In the example above, the response is fresh for 7 days (604800s). After 7 days, it becomes stale but the cache is allowed to reuse it for any requests that are made in the following day (86400s) — provided that they revalidate the response in the background.

Revalidation will make the cache be fresh again, so it appears to clients that it was always fresh during that period — effectively hiding the latency penalty of revalidation from them.

If no request happened during that period, the cache became stale and the next request will revalidate normally.

stale-if-error

The stale-if-error response directive indicates that the cache can reuse a stale response when an origin server responds with an error (500, 502, 503, or 504).

Cache-Control: max-age=604800, stale-if-error=86400

In the example above, the response is fresh for 7 days (604800s). After 7 days it becomes stale, but it can be used for an extra 1 day (86400s) if the server responds with an error.

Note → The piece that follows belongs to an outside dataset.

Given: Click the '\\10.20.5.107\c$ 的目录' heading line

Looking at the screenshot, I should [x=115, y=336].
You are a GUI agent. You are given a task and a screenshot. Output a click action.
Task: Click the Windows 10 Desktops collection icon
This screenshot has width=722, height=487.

After a period of time, the stored response became stale normally. That means the client will receive an error response as-is if the origin server sends it.

Request Directives

no-cache

The no-cache request directive asks caches to validate the response with the origin server before reuse.

Cache-Control: no-cache

no-cache allows clients to request the most up-to-date response even if the cache has a fresh response.

Browsers usually add no-cache to requests when users are force reloading a page.

no-store

The no-store request directive allows a client to request that caches refrain from storing the request and corresponding response — even if the origin server's response could be stored.

Cache-Control: no-store

Note that the major browsers do not support requests with no-store.

max-age

The max-age=N request directive indicates that the client allows a stored response that is generated on the origin server within N seconds.

Cache-Control: max-age=3600

In the case above, if the response with Cache-Control: max-age=604800 was stored in caches 3 hours ago, the cache couldn't reuse that response.

Many browsers use this directive for reloading, as explained below.

Cache-Control: max-age=0

max-age=0 is a workaround for no-cache, because many old (HTTP/1.0) cache implementations don't support no-cache. Recently browsers are still using max-age=0 in "reloading" — for backward compatibility — and alternatively using no-cache to cause a "force reloading".

max-stale

The max-stale=N request directive indicates that the client allows a stored response that is stale within N seconds.

Cache-Control: max-stale=3600

In the case above, if the response with Cache-Control: max-age=604800 was stored on caches 3 hours ago, the cache couldn't reuse that response.

Clients can use this header when the origin server is down or too slow and can accept cached responses from caches even if they are a bit old.

Note that the major browsers do not support requests with max-stale.

min-fresh

The min-fresh=N request directive indicates that the client allows a stored response that is fresh for at least N seconds.

Cache-Control: min-fresh=600

In the case above, if the response with Cache-Control: max-age=3600 was stored in caches 51 minutes ago, the cache couldn't reuse that response.

Clients can use this header when the user requires the response to not only be fresh, but also requires that it won't be updated for a period of time.

Note that the major browsers do not support requests with min-fresh.

no-transform

Same meaning that no-transform has for a response, but for a request instead.

only-if-cached

The client indicates that cache should obtain an already-cached response. If a cache has stored a response, it’s reused.

Use Cases

Preventing storing

If you don’t want a response stored in caches, use the no-store directive.

Cache-Control: no-store

Note that no-cache means "it can be stored but don't reuse before validating" — so it's not for preventing a response from being stored.

Cache-Control: no-cache

In theory, if directives are conflicted, the most restrictive directive should be honored. So the example below is basically meaningless, because private, no-cache, max-age=0 and must-revalidate conflict with no-store.

# conflicted
Cache-Control: private, no-cache, no-store, max-age=0, must-revalidate

# equivalant to
Cache-Control: no-store

Caching static assets with “cache busting”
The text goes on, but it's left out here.